The Truth Behind Lyft’s $1B Gross Run Rate
Today, Lyft’s president John Zimmer announced that the ridesharing company reached an annualized gross revenue run rate of $1 billion in October. The figure likely does not represent Lyft’s cut of the value of rides that flow through its system. Instead, it likely represents the gross, or total quantity of payments between drivers, and riders.
Lyft, a technology middle person, takes a share. Usually, that rate is estimated to be 20 percent for both Lyft and Uber. However, Uber has been reported to take a larger cut in some contexts, and Lyft drivers have told TechCrunch on several occasions that if they drive a certain number of hours per week, the company’s cut is refunded.
Presuming the 20 percent cut, Lyft’s share of the $1 billion in aggregate commerce on its service would bring it around $200 million. However, keep in mind that the company has not recorded $1 billion in gross revenue; instead it reached that point on a run rate basis. That means that the company’s October gross revenue, times 12, equals at least $1 billion.
The math is simple: $1 billion, divided by 12 months is $83.33 million. That’s gross revenue. Lyft’s cut, again using the simplified 20 percent metric, comes to $16.66 million for October top line. That’s certainly not a small number.
It becomes even more impressive when you consider that in December of 2013, Lyft disclosed to TechCrunch that it was operating at “a more than $100 million gross run rate,” according to our report at the time.
So, between December of 2013, and October of 2015, Lyft managed to drive its gross revenue up around tenfold. Lyft has been subsidizing rides in hopes of luring in new customers and keeping users coming back for more. Lyft Line is just $6 throughout San Francisco ($5 if you use Apple Pay). Line started out offering $5 rides in New York.
Zimmer attributes much of the growth to millennials moving to large cities like San Francisco and New York, forsaking car ownership, and instead hitching a ride on car sharing apps. He also traces that growth to an effort to home in on the mass transit gap in several cities, but especially in New York, where there’s a fairly good mass transit system.
“What we’re finding is across the country, 20 percent of rides start and stop with public transit and so in a place like Manhattan really being able to communicate how this can be used has been helpful,” Zimmer said.
Lyft jumped into the NYC market just about a year ago but has tripled its market share in the last four months there, according to Zimmer. That’s right about the time those $5 Line rides started popping up on the app.
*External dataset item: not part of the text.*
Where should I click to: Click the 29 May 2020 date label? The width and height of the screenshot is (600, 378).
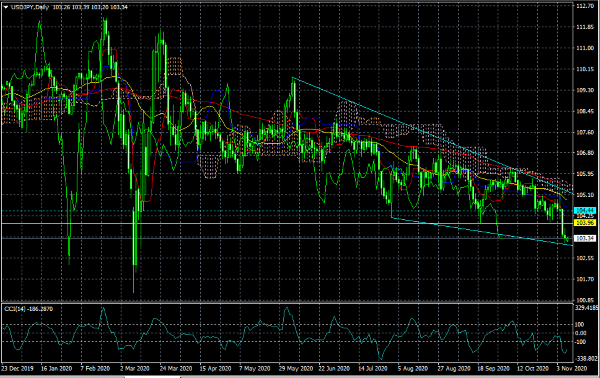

Lyft also told us it now has 40 percent of the ridesharing market in San Francisco and 45 percent of the market in Austin.
The Uber Comparison
To contextualize Lyft’s impressive growth, and how it compares to valuations inside of its own space, Uber is our ticket.
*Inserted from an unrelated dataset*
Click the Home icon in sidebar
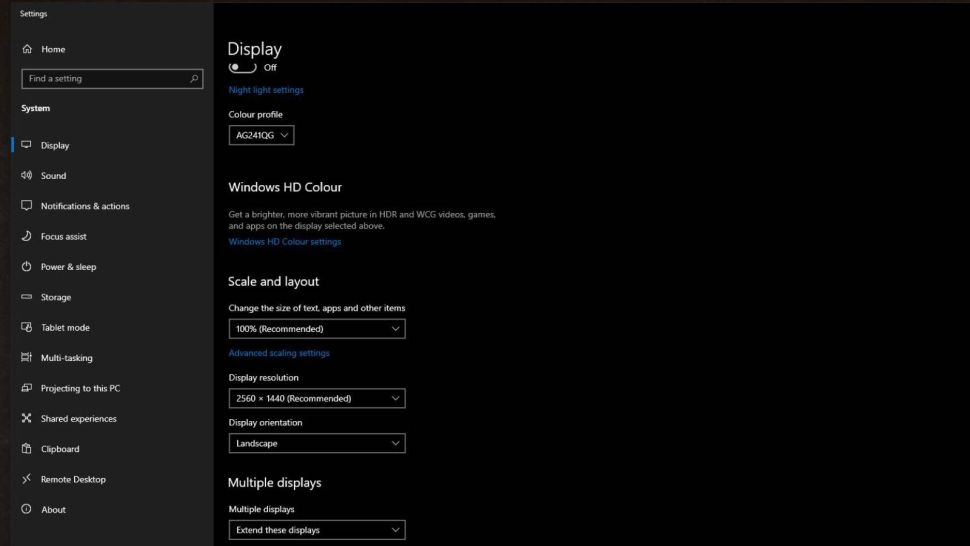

At the time that Lyft disclosed its roughly $100 million gross run rate, Uber’s own data leaked. It showed it was around 10 times as large. In fact, TechCrunch’s headline read as follows: “Leaked Uber Numbers, Which We’ve Confirmed, Point To Over $1B Gross, $213M Revenue.”
So we have another interesting comparison. We have data from when Uber’s core metrics was roughly where Lyft is today. So, let’s play Valuation Roulette!
- Lyft’s most recent valuation: $2.5 billion
- Uber’s valuation when it was valued at similar financial metrics: $3.5 billion
You will note that those are not the same numbers.
Here you can speculate. Was Uber growing more quickly at the time than Lyft is now? Have the capital markets become more conservative, lowering Lyft’s comparative valuation? Did Uber investors at the time presume that Lyft would be crushed, therefore lowering implied future competition, raising future profits? You can come up with any list of reasons you want.
I think that we can summarize the above simply: Uber didn’t kill Lyft. In fact, while Uber was bending the market to its will, Lyft was scooting along, racking up impressive gains. Not too bad.
A Firm Caveat
The gross metrics above are likely not bullshit. But the cut figures could vary frantically. As we noted above, what the services charge their “driver partners” can vary based on driver cohort, time, driving time, to events, and other such things. But, for now, the 20 percent figure is the norm.
Fine. But to put a point on it, it seems doubtful that either company manages to collect more than the 20 percent figure. So, in a sense, we are discussing likely high-end revenue estimates. This is not to say that the firms are doing poorly — by any means. But merely to keep your skeptical hat on.